In a rather unorthodox sense of the word, gifts are coming — not from a jolly man in a red suit and reindeer-pulled sleigh, but from Albany. More specifically, Gov. Kathy Hochul's office.
City schools will be gifted a million COVID-19 test kits, which are now in considerably high demand as the omicron variant surges.
"We've been ordering tests," the governor told reporters Monday. "Just to make sure there's no confusion, when we say a million testing kits, there's two tests in every kit."
Planes loaded with test kits are expected to arrive as early as Tuesday, eventually making their way to schools through the Boards of Cooperative Educational Services, or BOCES. How many tests each school receives will be based on case rate by each educational district.
High-priority schools could see test kits arrive as soon as the winter break ends.
"It's really an all-hands-on-deck operation to keep kids in school," said Jackie Bray, the state's Homeland Security and Emergency Services commissioner.

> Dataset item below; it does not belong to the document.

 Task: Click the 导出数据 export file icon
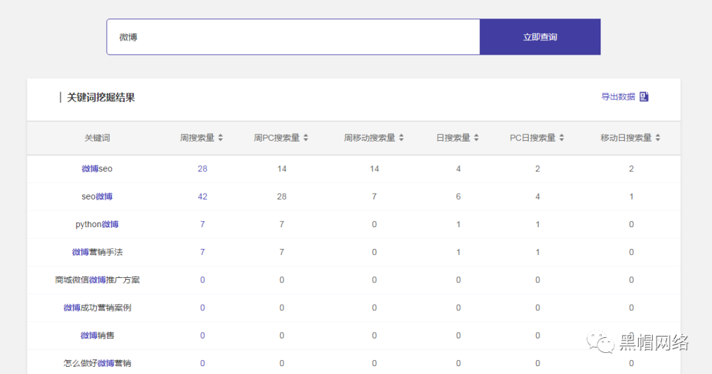coord(644,97)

It's not immediately clear how many of the 2 million tests will arrive at schools in this part of the Bronx, but at least three of its public campuses are under partial quarantine — P.S. 7 Milton Fein School, P.S. 37 Multiple Intelligence School, and the nearby Marble Hill High School for International Studies at the John F. Kennedy Campus.
They joined a few others that just ended quarantines after Christmas, including P.S. 81 Robert J. Christen School, Riverdale/Kingsbridge Academy, and P.S. 95 Sheila Mencher.

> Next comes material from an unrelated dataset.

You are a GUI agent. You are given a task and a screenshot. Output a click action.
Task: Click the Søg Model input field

How the tests are allocated to students depends on the individual educational districts themselves, Hochul said. It could look like sending tests home with children after the first day, or using them to conduct tests again on-campus.
"We will leave that up to them," the governor said. "But it is our responsibility to help them with their amassing the necessary number they require."
COVID-19 cases have jumped from under 2 percent positivity among those tested over the summer to rates above 15 percent in the Bronx as of Monday, according to Hochul's office. Hospitalizations, however, also have grown, but nowhere at the same pace.
Now that vaccines are widely available for children 5 and older — with a mandate of most to have at least one vaccination shot before dining out in many city establishments — there may be another order coming down from the state.
"We want them boosted at some point," Hochul said. "As soon as possible."